- _Task prompt_: Rewrite the lines below as a numbered list, omitting any blank lines. Start at the line that contains "Click Play Now" and stop after the line that contains "The height and", keeping both of those lines.

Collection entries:
[Start]
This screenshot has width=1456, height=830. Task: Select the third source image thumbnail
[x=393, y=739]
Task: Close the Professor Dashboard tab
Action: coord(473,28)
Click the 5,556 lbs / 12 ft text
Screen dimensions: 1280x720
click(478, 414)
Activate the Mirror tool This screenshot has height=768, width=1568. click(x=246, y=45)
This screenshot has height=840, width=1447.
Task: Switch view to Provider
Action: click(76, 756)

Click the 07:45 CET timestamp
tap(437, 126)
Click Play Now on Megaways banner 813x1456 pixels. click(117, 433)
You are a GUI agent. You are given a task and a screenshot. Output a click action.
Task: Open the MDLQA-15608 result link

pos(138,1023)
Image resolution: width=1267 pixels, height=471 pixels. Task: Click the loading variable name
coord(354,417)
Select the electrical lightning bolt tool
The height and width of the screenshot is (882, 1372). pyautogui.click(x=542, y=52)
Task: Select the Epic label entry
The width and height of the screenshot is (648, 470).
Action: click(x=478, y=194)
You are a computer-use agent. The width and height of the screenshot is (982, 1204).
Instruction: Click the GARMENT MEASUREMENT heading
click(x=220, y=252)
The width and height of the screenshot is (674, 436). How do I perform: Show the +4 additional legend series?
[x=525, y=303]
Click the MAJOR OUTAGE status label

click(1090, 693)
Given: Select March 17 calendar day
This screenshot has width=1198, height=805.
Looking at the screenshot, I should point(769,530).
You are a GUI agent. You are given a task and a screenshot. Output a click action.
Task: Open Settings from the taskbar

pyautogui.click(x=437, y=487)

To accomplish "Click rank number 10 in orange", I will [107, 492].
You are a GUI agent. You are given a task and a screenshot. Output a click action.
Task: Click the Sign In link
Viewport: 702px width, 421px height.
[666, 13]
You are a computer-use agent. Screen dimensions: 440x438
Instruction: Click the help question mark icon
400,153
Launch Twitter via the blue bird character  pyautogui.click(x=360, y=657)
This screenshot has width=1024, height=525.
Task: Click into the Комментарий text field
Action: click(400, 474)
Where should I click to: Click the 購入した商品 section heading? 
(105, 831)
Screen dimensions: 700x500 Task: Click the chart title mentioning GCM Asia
[End]
- _Written reply_:
1. Click Play Now on Megaways banner 813x1456 pixels. click(117, 433)
2. You are a GUI agent. You are given a task and a screenshot. Output a click action.
3. Task: Open the MDLQA-15608 result link
4. pos(138,1023)
5. Image resolution: width=1267 pixels, height=471 pixels. Task: Click the loading variable name
6. coord(354,417)
7. Select the electrical lightning bolt tool
8. The height and width of the screenshot is (882, 1372). pyautogui.click(x=542, y=52)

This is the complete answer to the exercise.